'''
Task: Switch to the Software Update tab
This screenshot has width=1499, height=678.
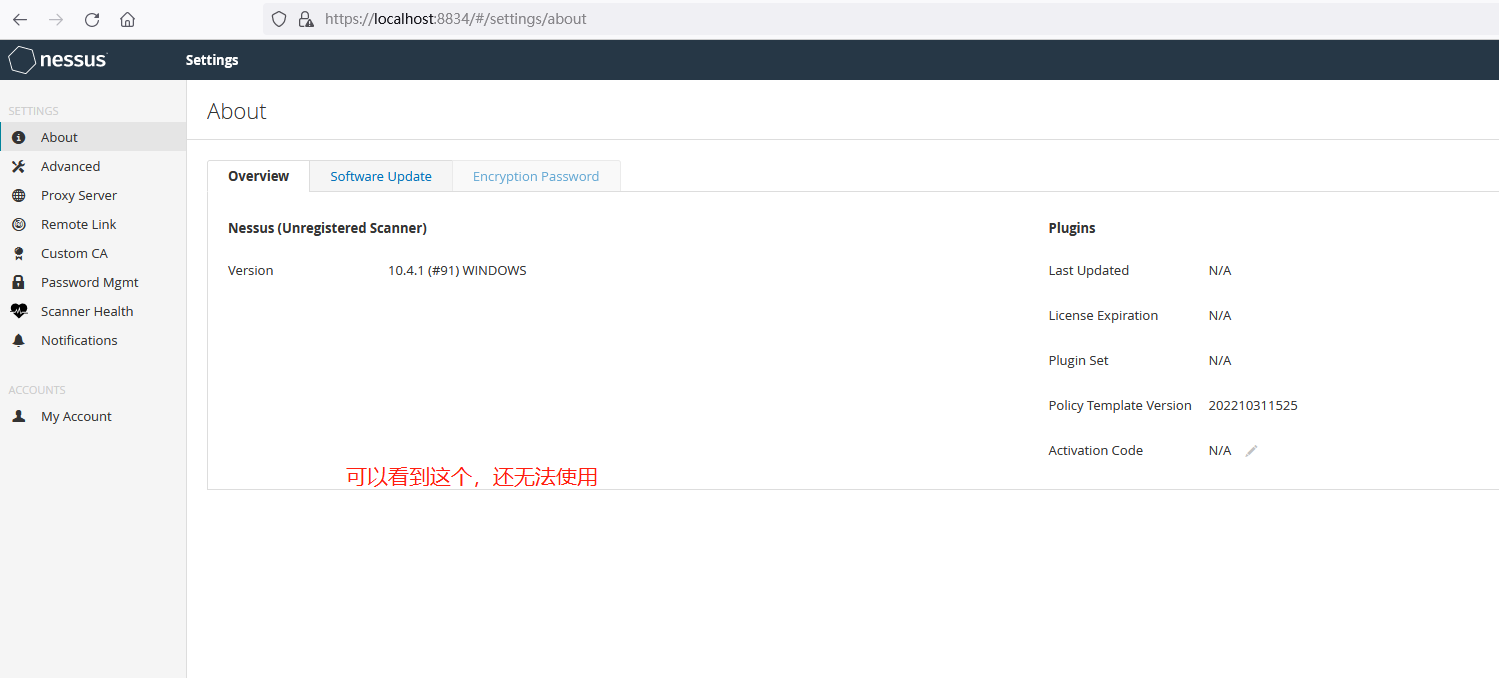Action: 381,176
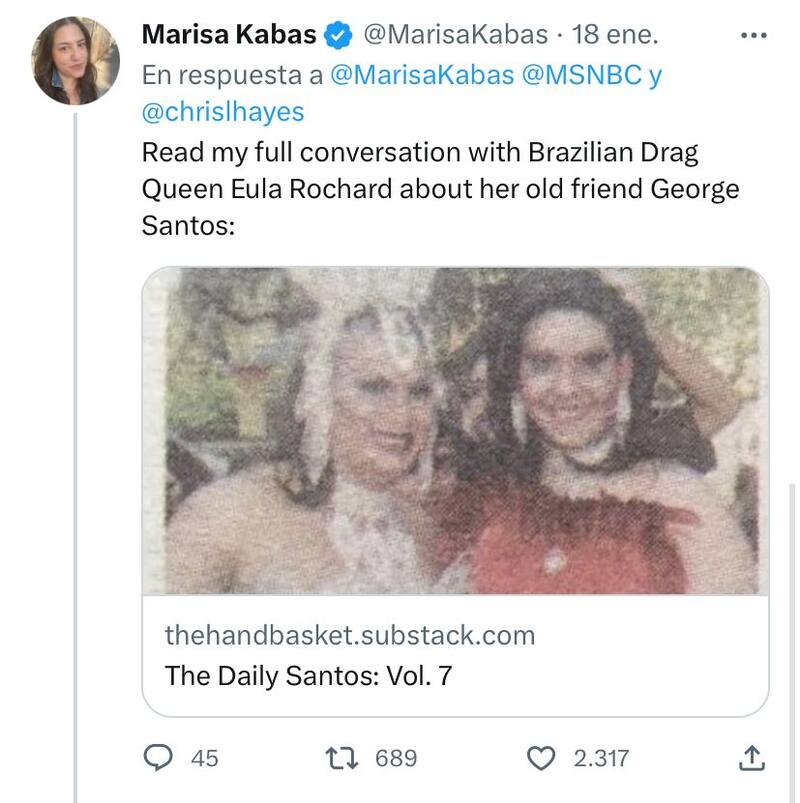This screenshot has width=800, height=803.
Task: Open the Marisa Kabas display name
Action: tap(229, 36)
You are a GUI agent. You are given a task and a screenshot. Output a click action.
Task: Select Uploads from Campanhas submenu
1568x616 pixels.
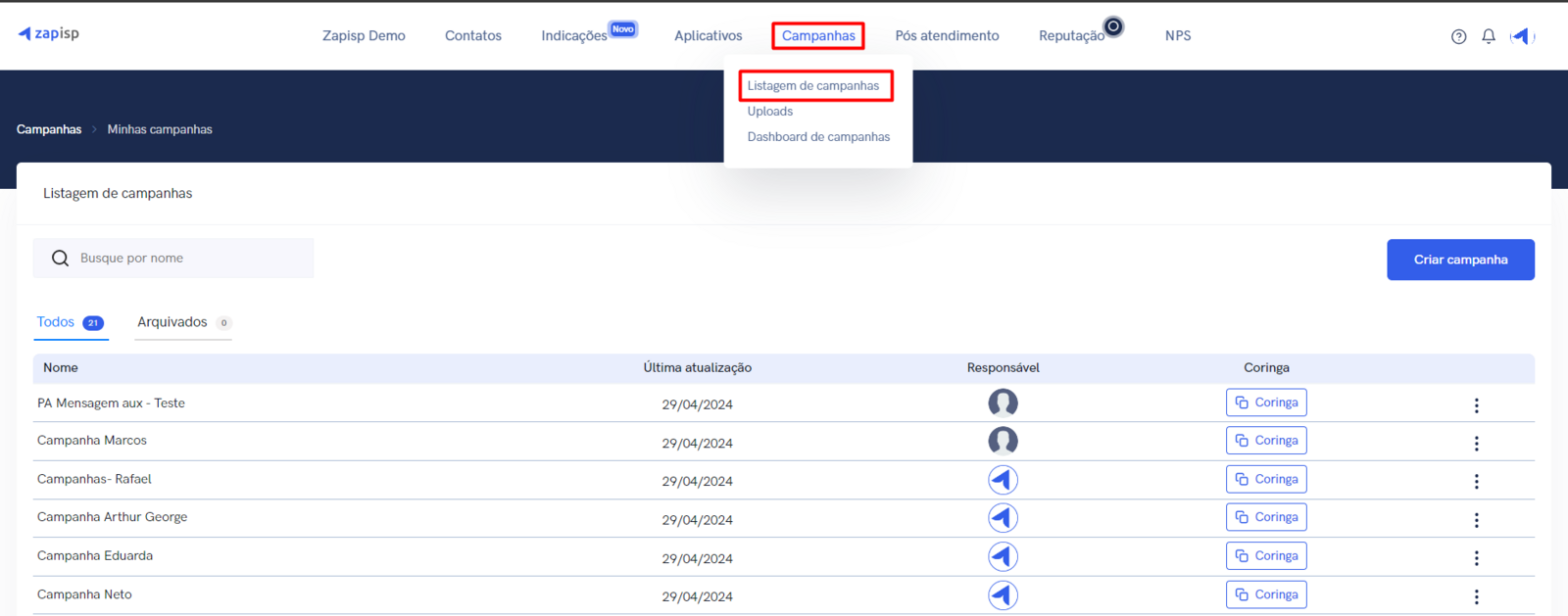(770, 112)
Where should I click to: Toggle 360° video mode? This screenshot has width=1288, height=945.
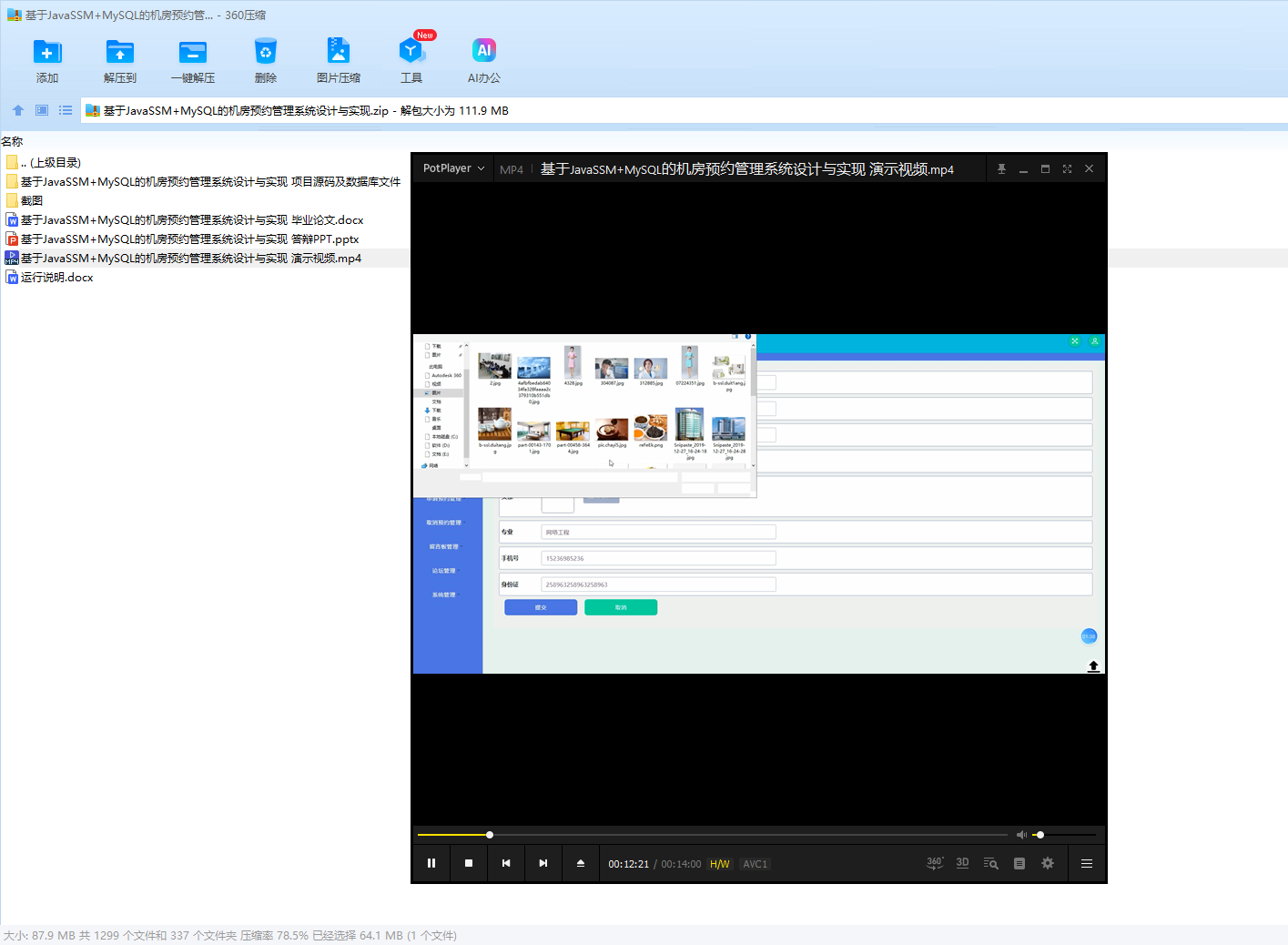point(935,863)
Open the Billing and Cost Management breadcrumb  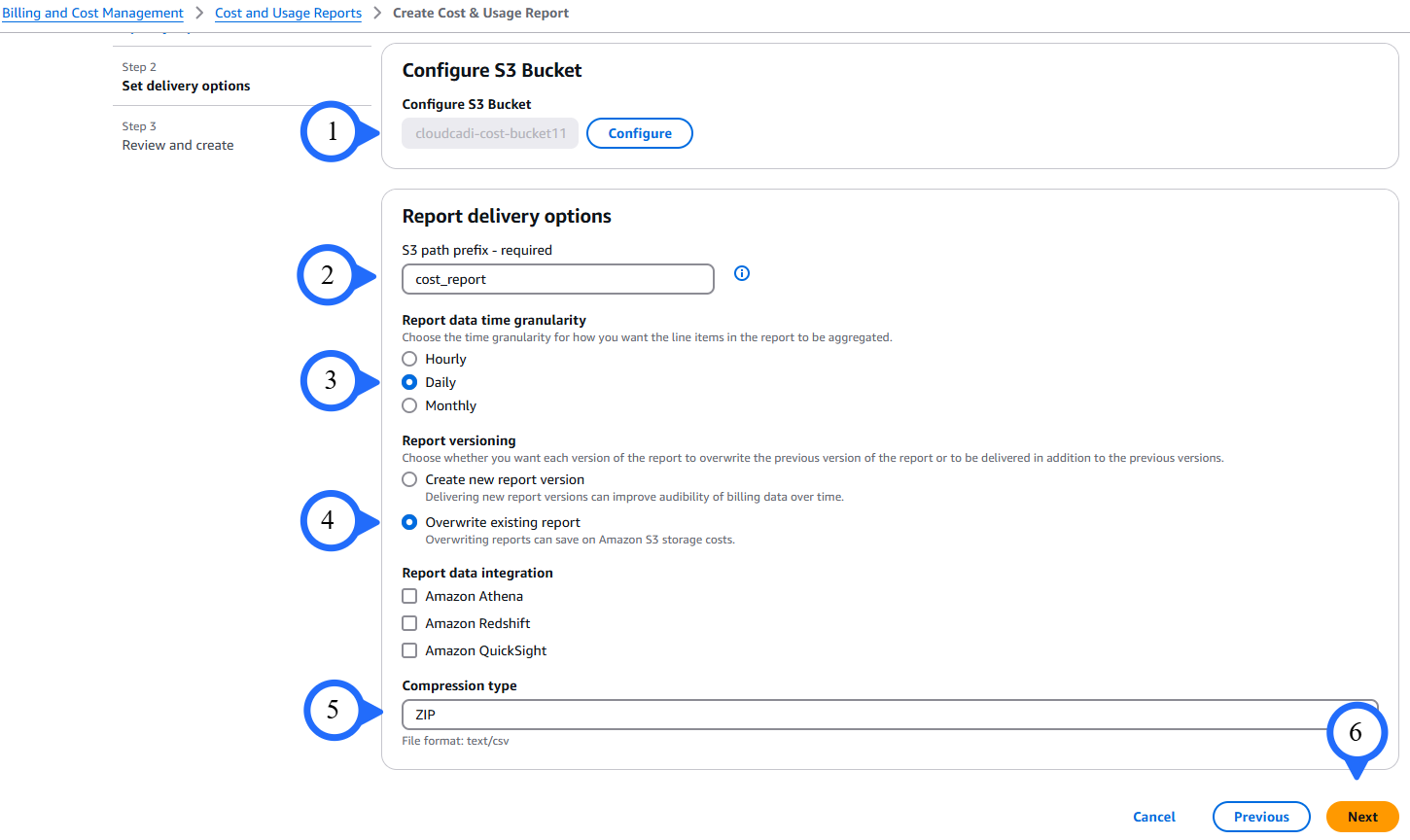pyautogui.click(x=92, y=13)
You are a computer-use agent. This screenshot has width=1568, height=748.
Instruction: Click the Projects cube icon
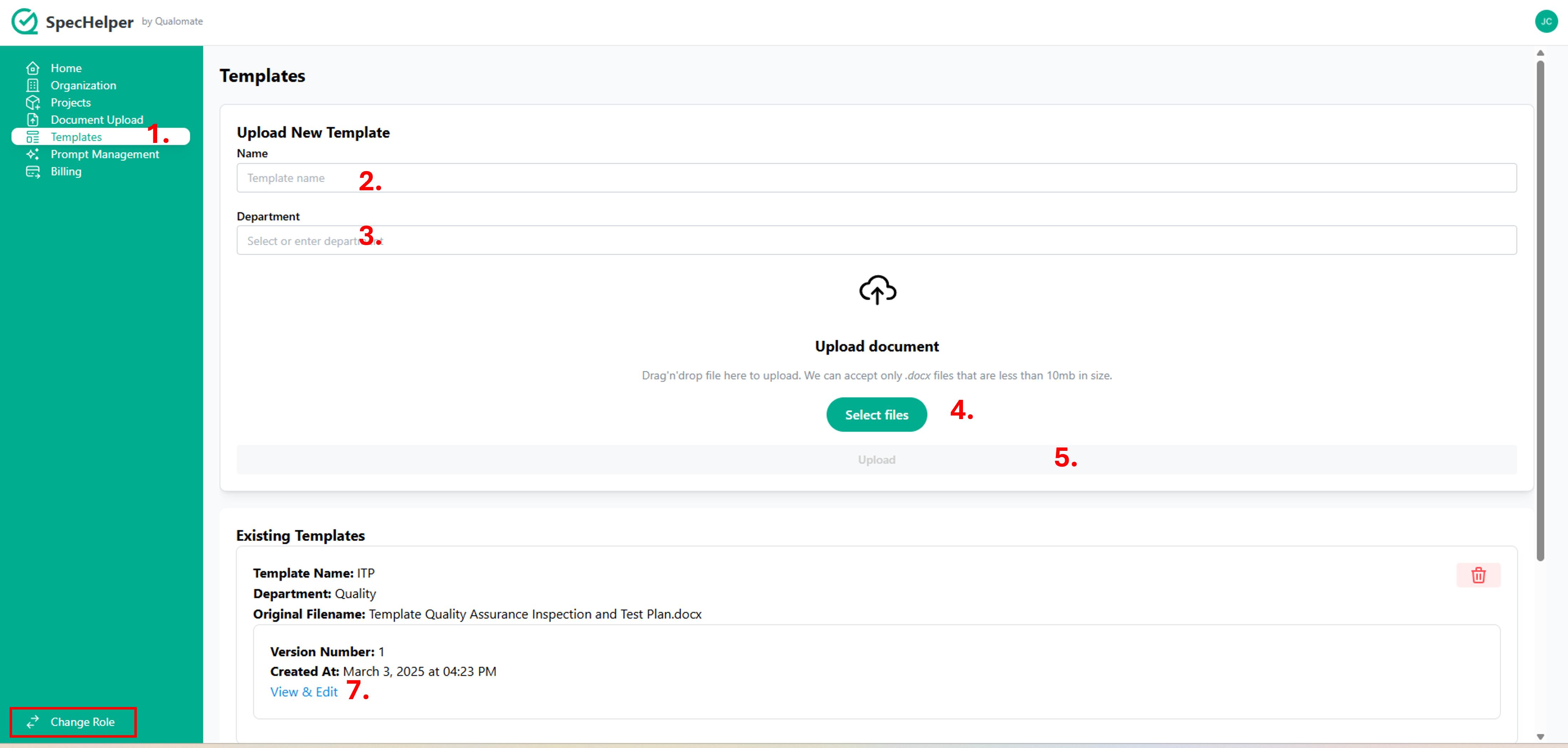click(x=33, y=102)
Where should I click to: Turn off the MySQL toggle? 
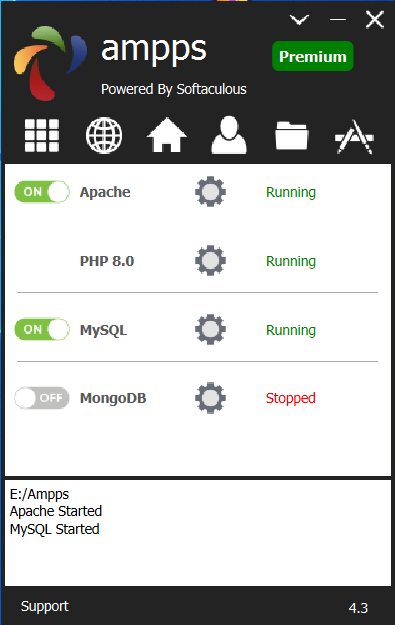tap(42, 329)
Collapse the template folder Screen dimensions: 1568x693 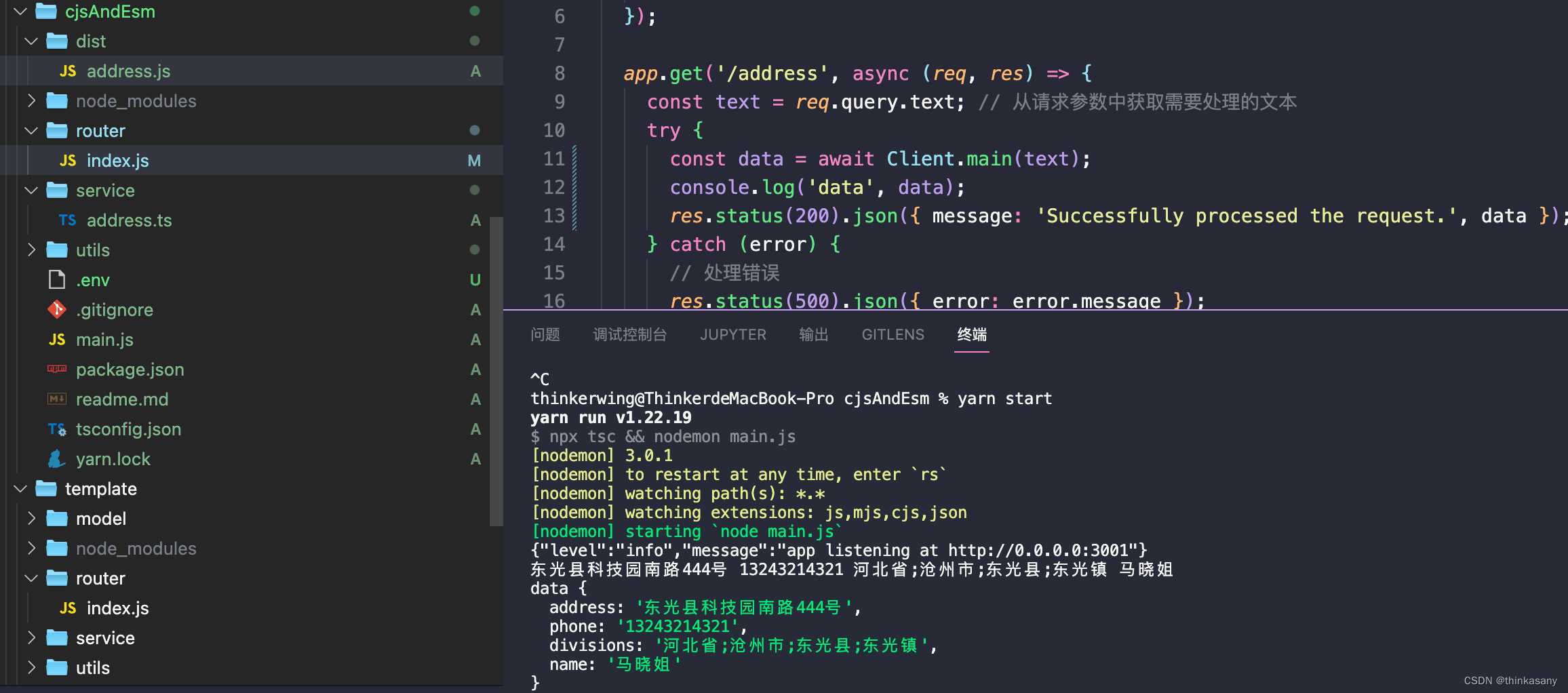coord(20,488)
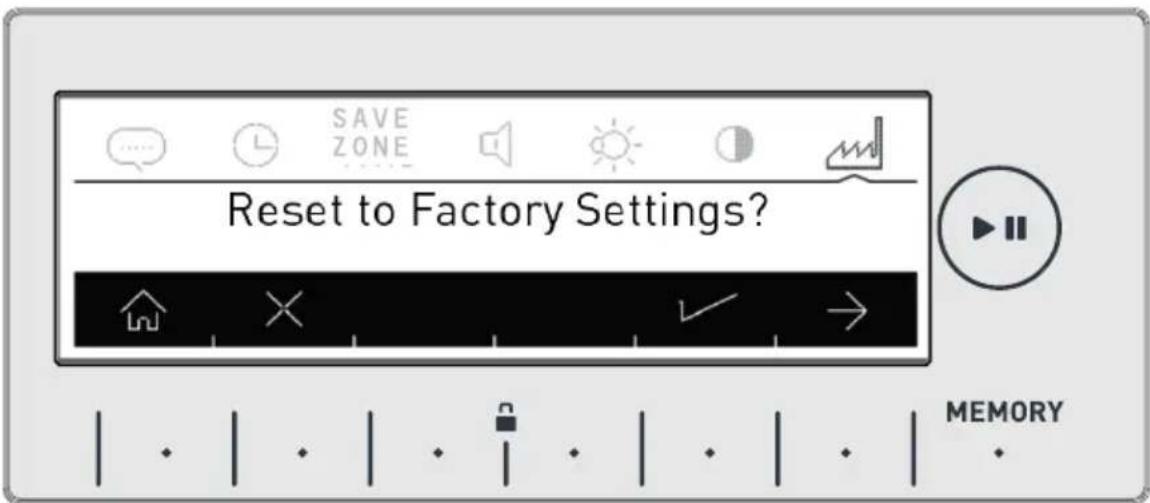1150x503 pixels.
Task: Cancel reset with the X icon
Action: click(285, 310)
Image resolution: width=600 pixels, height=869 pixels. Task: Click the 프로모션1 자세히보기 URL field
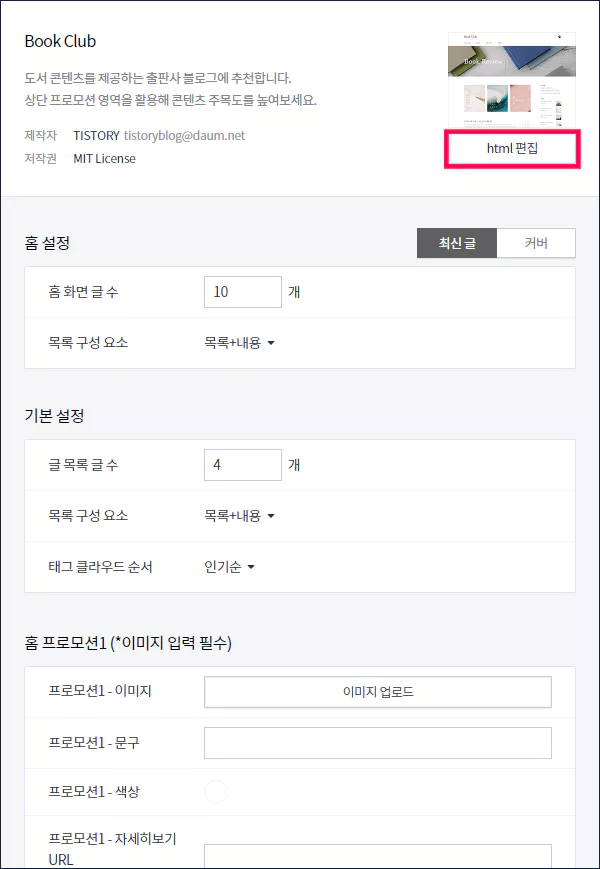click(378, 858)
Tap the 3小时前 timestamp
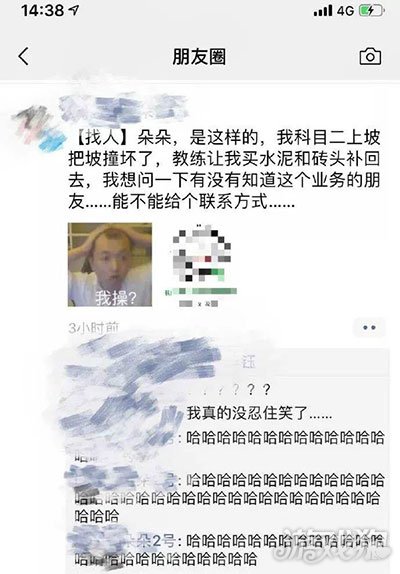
'''
PROBLEM TO SOLVE >> Can you copy out word for word everything from the line containing "Image resolution: width=600" down to the end of the entries, leaving the pictures out?

EXERCISE ANSWER >>
Image resolution: width=600 pixels, height=869 pixels. Task: Click the 프로모션1 자세히보기 URL field
click(378, 858)
Tap the 3小时前 timestamp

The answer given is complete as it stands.